So much for having a longer life than the original. ABC has decided to cancel the US remake of British 70’s-set time-travel cop TV series “Life on Mars” after a single season reports the trades.
Unlike other prematurely cancelled shows however, the network has allowed the show to air through until the end of its 17-episode run, giving the producers the chance to sign the show off with a proper finale that will wrap up the series core mystery.
Though not as critically lauded as the more offbeat and compelling 2006-launched British series it was based on, the US incarnation has been deemed as one of the few trans-Atlantic series adaptations that actually made the transition successfully (ala “The Office”).
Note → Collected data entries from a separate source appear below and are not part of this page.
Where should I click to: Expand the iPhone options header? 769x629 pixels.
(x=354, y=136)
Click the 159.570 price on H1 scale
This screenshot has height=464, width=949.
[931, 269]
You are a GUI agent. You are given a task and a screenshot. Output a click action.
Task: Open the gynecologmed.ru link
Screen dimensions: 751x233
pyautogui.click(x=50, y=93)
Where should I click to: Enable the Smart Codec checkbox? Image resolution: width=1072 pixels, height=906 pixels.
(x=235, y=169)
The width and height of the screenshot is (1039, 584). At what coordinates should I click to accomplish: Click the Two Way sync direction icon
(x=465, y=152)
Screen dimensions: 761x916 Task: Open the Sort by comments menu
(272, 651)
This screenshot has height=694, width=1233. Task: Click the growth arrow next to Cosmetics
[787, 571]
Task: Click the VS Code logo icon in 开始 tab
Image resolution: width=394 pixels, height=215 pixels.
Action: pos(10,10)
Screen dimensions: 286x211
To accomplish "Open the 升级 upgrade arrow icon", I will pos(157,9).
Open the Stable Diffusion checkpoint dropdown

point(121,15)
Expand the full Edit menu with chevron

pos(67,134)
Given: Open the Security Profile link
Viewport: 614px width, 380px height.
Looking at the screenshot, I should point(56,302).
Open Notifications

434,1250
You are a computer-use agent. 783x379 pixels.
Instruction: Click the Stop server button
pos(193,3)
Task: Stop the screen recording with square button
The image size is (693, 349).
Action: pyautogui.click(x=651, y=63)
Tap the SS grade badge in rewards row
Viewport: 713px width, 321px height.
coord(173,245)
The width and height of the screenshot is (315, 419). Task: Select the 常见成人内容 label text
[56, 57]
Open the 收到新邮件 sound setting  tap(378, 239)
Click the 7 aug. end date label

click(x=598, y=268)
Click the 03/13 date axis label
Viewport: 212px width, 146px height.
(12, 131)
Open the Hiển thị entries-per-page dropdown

Acclaim however does not translate into ratings. Despite starting with a strong near eleven million viewership, subsequent episodes and gross mishandling by the network have whittled that number down by 50%. Combined with the cost of doing an admittedly expensive period-set show, the numbers just didn’t justify the expense.
The other question was of course longevity. The British original, which many of the US episodes have so far cribbed very heavily off, ran for sixteen hour-long episodes. The US incarnation may have one extra episode, but at the network standard 43 minutes long each, the actual amount of screen time will be less than that of the UK original – something no-one expected.
Five more episodes of the US “Life on Mars” remain to screen and will continue to air in coming weeks before being replaced by “The Unusuals” in April. The big question now is will the makers follow the controversial but satisfying ending of the British original.
The news also comes just days before the March 7th US debut on BBC America of the first season of “Ashes to Ashes”, the follow-up spin-off series to the original ‘Mars’. This one involves DI Alex Drake (Keely Hawes) similarly caught in an accident and waking up in 1981 where Gene Hunt (Philip Glenister) is still around and up to his old un-PC crime-busting ways.
Lighter and more casual than its grittier predecessor, ‘Ashes’ took a while to find its feet but did so and ended with an excellent season finale last year in the UK. The second season of ‘Ashes’ is scheduled to kick off in the UK in April.